Monday, February 21, 2011

10 Actors Who Make Movies Better Just By Showing Up

Good actors can make a good movie even better. Great actors can make a terrible movie watchable, if only for those moments they're on screen.

1. Oliver Platt - The inspiration for this list. It's impossible not to smile just seeing his name in the opening credits of something, because you know at least a few parts of the movie will be fun to watch.

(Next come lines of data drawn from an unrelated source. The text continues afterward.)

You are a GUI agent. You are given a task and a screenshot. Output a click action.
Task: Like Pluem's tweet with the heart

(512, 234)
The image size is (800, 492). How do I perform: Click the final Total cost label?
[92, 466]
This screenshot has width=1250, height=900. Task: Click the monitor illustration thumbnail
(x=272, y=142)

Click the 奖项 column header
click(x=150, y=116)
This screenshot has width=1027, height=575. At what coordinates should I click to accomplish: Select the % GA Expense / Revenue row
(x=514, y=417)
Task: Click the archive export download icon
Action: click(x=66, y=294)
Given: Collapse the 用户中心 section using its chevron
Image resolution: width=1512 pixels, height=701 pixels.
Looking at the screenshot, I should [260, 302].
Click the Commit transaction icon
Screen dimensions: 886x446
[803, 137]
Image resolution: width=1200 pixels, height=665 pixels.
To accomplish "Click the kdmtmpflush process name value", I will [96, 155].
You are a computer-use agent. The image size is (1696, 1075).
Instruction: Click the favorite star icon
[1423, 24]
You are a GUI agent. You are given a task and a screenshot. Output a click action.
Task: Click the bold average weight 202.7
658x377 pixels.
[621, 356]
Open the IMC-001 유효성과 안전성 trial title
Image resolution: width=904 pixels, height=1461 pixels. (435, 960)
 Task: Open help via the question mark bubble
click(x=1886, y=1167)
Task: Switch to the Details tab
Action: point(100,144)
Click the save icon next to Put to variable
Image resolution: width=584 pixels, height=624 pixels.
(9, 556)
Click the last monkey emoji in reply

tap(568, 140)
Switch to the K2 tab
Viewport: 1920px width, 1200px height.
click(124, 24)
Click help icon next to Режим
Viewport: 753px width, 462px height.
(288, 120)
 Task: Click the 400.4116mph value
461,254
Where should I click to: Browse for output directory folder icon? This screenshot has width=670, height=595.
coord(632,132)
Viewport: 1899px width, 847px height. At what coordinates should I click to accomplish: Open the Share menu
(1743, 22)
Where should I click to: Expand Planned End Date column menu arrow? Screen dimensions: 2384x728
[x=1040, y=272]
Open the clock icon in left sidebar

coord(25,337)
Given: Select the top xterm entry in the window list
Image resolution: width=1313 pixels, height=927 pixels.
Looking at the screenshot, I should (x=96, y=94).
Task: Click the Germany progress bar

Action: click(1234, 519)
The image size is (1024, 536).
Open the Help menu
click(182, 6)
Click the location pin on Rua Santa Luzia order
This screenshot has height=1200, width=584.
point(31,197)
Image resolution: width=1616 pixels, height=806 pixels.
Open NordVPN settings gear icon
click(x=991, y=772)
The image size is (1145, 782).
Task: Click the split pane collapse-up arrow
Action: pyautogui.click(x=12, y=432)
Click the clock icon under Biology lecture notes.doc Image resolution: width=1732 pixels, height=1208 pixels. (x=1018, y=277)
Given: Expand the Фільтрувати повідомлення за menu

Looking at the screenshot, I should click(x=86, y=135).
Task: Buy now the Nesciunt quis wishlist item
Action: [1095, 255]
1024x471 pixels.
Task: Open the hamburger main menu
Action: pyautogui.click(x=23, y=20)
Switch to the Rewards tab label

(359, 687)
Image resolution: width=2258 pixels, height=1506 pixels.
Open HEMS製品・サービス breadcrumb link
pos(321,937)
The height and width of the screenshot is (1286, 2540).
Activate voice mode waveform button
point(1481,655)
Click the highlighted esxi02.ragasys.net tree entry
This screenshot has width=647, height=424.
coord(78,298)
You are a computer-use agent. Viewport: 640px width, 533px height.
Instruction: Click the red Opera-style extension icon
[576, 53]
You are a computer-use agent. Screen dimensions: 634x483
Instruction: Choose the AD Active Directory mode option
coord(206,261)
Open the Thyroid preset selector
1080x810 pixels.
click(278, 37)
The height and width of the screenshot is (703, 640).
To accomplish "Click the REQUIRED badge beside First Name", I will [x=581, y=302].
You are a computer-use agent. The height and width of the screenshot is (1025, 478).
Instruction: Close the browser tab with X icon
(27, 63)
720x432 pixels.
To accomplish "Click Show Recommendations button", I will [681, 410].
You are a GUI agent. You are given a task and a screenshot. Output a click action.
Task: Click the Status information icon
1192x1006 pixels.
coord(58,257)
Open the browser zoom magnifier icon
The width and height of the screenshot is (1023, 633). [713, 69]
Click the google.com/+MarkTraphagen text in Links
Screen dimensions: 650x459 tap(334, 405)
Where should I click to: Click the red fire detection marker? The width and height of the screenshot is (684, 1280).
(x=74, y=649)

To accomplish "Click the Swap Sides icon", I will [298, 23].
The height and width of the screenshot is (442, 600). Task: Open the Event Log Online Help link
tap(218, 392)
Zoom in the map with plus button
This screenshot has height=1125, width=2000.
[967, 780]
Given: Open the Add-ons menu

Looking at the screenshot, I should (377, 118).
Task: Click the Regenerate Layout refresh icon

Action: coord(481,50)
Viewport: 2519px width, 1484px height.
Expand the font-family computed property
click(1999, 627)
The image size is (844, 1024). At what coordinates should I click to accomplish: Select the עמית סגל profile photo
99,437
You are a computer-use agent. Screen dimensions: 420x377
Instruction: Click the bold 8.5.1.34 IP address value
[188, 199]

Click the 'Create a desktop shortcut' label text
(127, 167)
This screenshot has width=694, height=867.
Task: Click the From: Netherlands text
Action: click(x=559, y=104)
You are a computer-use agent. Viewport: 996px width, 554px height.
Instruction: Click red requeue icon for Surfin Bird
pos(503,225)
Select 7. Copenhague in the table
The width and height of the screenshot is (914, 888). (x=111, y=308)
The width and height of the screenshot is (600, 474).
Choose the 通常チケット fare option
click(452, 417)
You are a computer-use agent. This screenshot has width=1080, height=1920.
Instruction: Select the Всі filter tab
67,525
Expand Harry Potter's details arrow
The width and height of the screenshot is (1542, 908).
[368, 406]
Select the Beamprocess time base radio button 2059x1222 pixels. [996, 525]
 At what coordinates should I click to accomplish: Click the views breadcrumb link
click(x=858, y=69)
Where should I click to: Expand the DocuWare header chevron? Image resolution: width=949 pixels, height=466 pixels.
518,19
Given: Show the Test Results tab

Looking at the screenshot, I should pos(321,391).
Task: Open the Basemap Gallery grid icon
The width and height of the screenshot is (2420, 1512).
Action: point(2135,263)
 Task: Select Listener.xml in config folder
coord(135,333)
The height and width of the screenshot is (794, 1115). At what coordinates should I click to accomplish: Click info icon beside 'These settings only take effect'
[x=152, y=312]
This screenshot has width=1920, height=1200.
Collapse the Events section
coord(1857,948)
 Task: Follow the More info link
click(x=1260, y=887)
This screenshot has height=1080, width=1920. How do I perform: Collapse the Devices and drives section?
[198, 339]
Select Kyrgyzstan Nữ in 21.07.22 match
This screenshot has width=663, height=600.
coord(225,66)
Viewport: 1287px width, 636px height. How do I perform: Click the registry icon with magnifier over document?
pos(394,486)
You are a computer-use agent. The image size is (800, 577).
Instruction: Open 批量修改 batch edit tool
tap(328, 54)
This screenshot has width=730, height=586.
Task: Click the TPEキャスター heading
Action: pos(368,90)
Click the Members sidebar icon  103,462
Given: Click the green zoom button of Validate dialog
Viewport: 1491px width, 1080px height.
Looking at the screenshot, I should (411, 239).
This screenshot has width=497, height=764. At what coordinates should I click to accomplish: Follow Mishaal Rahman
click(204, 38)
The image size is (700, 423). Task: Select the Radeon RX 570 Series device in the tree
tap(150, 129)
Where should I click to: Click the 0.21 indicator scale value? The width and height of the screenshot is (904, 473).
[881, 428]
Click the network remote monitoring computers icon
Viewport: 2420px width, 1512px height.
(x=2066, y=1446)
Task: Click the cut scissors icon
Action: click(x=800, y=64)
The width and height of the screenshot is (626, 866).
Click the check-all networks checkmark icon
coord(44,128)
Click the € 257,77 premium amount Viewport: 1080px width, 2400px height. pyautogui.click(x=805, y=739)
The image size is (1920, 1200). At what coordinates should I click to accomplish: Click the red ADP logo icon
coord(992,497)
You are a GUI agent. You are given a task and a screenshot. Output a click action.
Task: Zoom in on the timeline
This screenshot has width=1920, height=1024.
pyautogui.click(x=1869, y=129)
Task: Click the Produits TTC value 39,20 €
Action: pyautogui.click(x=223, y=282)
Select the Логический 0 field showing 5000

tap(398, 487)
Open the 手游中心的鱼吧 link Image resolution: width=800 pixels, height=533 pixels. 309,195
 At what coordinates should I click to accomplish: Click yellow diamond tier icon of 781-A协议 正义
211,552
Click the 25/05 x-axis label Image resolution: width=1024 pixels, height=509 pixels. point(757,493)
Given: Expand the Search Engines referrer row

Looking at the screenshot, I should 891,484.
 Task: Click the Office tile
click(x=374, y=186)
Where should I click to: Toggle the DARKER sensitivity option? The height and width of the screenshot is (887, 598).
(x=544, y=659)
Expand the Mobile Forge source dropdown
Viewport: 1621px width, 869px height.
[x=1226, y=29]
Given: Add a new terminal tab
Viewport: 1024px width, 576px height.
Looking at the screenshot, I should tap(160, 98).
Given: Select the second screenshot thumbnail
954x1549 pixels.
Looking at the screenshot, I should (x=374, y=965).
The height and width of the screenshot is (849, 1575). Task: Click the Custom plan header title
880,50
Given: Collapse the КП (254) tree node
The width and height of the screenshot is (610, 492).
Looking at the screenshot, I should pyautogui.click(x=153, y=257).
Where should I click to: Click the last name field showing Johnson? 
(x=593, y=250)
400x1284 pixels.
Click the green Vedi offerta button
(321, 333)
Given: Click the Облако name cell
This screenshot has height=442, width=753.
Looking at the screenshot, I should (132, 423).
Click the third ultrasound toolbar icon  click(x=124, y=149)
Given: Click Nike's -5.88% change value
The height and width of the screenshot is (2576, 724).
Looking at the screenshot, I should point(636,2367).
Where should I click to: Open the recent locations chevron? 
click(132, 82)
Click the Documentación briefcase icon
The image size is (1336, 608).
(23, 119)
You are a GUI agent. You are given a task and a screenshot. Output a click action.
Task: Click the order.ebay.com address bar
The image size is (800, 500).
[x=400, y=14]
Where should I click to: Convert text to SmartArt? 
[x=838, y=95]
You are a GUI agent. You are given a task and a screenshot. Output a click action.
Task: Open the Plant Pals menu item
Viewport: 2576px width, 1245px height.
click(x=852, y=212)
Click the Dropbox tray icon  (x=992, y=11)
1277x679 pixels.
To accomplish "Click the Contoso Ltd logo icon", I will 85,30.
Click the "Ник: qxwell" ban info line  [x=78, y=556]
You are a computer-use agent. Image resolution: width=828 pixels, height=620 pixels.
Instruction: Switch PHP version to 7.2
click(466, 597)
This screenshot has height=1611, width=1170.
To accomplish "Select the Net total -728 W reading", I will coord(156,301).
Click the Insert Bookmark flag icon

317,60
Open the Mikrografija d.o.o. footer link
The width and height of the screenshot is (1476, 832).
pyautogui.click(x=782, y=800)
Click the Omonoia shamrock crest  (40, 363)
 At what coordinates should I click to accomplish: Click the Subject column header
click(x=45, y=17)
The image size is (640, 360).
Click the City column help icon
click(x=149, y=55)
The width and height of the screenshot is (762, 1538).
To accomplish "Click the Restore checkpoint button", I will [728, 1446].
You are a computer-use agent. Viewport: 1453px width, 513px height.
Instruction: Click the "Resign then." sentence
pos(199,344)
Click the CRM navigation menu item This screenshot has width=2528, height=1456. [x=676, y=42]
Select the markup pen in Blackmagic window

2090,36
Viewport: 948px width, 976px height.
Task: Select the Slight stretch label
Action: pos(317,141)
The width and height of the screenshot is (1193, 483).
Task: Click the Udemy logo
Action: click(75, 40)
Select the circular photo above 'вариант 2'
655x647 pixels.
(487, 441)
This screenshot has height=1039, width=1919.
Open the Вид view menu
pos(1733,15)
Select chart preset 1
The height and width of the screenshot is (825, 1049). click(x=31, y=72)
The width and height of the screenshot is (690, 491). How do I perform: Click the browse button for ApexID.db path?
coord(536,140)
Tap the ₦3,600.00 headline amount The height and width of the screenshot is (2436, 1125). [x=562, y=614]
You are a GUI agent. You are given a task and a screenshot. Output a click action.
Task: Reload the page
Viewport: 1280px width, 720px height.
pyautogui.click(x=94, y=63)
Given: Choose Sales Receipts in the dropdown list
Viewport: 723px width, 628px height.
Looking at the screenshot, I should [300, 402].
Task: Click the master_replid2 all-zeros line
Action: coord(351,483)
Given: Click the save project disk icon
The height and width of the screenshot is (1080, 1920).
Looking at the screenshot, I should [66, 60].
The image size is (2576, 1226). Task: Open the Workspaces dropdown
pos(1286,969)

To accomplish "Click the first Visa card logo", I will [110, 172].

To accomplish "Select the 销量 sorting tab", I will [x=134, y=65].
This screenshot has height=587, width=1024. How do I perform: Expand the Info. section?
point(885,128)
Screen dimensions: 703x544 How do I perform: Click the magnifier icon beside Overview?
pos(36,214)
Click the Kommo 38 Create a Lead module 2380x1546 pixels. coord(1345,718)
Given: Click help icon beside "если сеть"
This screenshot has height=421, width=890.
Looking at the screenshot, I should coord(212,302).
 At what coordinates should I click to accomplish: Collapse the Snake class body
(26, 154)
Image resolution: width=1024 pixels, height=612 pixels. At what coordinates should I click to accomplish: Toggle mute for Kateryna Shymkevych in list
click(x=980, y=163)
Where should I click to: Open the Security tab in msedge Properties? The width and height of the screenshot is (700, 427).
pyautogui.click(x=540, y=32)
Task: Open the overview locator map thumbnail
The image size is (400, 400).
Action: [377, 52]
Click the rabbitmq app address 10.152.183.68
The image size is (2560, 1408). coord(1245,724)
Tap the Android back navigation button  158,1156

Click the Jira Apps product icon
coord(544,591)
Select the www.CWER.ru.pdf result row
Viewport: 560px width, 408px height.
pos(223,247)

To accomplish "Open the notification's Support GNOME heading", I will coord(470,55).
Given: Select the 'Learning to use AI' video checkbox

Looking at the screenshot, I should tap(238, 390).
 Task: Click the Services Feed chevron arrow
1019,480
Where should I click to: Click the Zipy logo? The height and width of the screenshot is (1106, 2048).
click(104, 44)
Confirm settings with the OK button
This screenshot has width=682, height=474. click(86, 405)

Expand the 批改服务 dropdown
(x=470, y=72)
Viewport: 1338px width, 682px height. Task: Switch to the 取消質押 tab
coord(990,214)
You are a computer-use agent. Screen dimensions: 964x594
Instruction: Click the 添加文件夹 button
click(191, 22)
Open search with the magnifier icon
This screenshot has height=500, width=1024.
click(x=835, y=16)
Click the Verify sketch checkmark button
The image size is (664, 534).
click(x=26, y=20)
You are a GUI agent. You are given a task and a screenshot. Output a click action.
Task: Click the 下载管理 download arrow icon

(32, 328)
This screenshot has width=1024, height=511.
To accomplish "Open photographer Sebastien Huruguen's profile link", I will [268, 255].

See: The Ice Harvest, Casanova, 2012, Lake Placid, Love and Other Drugs, every movie Oliver Platt has ever been in

2. Richard Jenkins - Richard Jenkins finally graduated from being "that guy from everything" to a name actor when he played his first leading role in Tom McCarthy's great The Visitor in 2008. Before that, he quietly distinguished himself as one of the best character actors of the last 30 years (and one of my favorite actors, period). He's been brilliant in good movies (Flirting with Disaster, Eye of God), but more often he's the one thing worth watching in mediocre movies. He even made some scenes in Eat Pray Love tolerable, despite the fact that he was required to refer to Julia Roberts' character only as "chopsticks" or "jetpack" or something. (Note: It was actually "Groceries," but I couldn't remember with all the throwup in my mouth.) See: Flirting with Disaster, Eat Pray Love, Eye of God, Let Me In, Shall We Dance

3. William H. Macy - You show me someone who isn't happy to see William H. Macy show up on screen and I'll show you a person who's dead inside. Probably outside, too. Call the ambulance. Maybe I'm overreacting. That's me. I'm a worrier. See: Mystery Men, Cellular, Boogie Nights, Homicide, Pleasantville

4. Adam Scott - Everything would be better with Adam Scott. See: Torque, The Vicious Kind, Step Brothers

5. Tom Wilkinson - Awesome? Yes. British? Very. His impact on movies is diminished somewhat just by virtue of the fact that he's a little overexposed, but that doesn't make him any less welcome in everything. He's a big part of what makes Rush Hour work. Also, Rush Hour works. See: Rush Hour, RocknRolla, Michael Clayton, In the Bedroom, Cassandra's Dream

6. Allison Janney - She's great because she knows how to make a joke work, delivering them in a way that's just slightly off-center and not what you would expect. The female character actor is a dying breed, and she remains one of the best. See: Away We Go, Drop Dead Gorgeous, Juno, 10 Things I Hate About You, Winter Solstice

7. J.K. Simmons - Everyone finally figured out how awesome J.K. Simmons is after he killed it as J. Jonah Jameson in the Spider-Man movies (some people might have already thought he was awesome from watching him on Oz, but those people might be kind of racist). Nice of them to catch up. See: Up in the Air, Spider-Man 3, The Gift, Thank You for Smoking

8. Frankie Faison - Probably the only actor on this list who still hasn't really broken through, even though he makes everything better. Check out his incredible monologue in Brief Interviews with Hideous Men, directed by Jim from The Office. Smirk. Shrug. See: In Good Company, Hannibal, 13 Conversations About One Thing, Brief Interviews with Hideous Men

9. John Hawkes - Now that he's been nominated for an Oscar, it seems everyone is finally noticing that John Hawkes rules. That was evident 15 years ago when he got lit on fire in the first few minutes of From Dusk 'Til Dawn. See: From Dusk 'Til Dawn, Me and You and Everyone We Know, Playing God, American Gangster, Winter's Bone

10. Frances McDormand - Always great. In everything. Fargo doesn't count, because it's her movie and because of course because Fargo. See: Laurel Canyon, Wonder Boys, Friends with Money, Burn After Reading, Almost Famous

1 comment:

  1. Regarding John Hawkes, my wife and I have been rewatching Buffy and this time around I noticed he was in the episode "I Only Have Eyes For You" (second season). Makes him, as far as I can tell, the third Oscar-nominated actor I've noticed there, the others being Lindsay Crouse and Amy Adams.